ASSIGNED TASK>
Please say how many lines in the records below contain the word "computer", giving only the number.
──────── SUPPLIED DATA ────────
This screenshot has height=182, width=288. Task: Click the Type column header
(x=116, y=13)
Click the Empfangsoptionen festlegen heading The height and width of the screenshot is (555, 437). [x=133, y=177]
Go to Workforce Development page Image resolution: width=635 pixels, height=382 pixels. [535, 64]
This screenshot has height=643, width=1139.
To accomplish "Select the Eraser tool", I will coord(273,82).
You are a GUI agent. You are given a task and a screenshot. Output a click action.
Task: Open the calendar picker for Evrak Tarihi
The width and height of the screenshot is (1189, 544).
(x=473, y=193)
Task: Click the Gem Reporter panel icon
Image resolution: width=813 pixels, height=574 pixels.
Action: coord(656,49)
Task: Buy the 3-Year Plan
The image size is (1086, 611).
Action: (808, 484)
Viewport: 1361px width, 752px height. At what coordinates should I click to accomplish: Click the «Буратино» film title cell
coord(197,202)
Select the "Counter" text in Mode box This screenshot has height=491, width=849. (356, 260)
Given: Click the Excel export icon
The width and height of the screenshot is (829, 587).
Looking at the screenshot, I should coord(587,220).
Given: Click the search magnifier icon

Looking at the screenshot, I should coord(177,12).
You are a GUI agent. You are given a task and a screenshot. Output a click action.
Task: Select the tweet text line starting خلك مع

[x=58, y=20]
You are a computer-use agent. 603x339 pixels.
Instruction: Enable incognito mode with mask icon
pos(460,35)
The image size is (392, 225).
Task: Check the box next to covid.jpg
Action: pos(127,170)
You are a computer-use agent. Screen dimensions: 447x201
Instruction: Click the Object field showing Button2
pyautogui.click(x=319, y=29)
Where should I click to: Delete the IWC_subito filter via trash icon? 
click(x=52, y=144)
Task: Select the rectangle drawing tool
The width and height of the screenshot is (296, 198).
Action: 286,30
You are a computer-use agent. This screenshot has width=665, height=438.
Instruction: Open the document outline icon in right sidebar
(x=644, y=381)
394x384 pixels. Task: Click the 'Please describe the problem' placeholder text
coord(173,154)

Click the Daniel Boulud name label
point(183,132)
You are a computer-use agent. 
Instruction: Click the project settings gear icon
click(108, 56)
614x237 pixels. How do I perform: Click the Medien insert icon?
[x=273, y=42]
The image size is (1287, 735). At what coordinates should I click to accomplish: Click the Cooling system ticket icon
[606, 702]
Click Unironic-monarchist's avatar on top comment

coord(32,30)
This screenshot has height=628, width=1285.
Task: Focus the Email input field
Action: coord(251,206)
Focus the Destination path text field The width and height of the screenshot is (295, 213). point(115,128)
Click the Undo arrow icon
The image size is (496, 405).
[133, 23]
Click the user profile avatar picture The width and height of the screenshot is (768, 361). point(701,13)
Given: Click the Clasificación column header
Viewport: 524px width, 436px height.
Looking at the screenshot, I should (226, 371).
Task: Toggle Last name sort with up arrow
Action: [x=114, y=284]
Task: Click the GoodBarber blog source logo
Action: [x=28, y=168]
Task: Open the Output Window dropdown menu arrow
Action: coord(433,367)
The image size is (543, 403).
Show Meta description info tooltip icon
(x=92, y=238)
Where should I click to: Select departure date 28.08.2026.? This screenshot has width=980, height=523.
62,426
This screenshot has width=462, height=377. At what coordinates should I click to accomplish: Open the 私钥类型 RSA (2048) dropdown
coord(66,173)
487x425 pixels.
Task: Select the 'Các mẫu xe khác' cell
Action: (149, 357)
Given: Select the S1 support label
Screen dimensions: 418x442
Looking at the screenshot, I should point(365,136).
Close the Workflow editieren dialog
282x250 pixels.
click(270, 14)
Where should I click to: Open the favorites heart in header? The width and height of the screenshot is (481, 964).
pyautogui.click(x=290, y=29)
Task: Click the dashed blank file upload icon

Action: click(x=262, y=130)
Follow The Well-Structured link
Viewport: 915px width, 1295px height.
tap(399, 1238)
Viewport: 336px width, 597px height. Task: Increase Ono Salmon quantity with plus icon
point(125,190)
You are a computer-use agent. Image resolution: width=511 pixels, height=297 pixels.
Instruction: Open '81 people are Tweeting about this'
────────
TASK OUTPUT>
5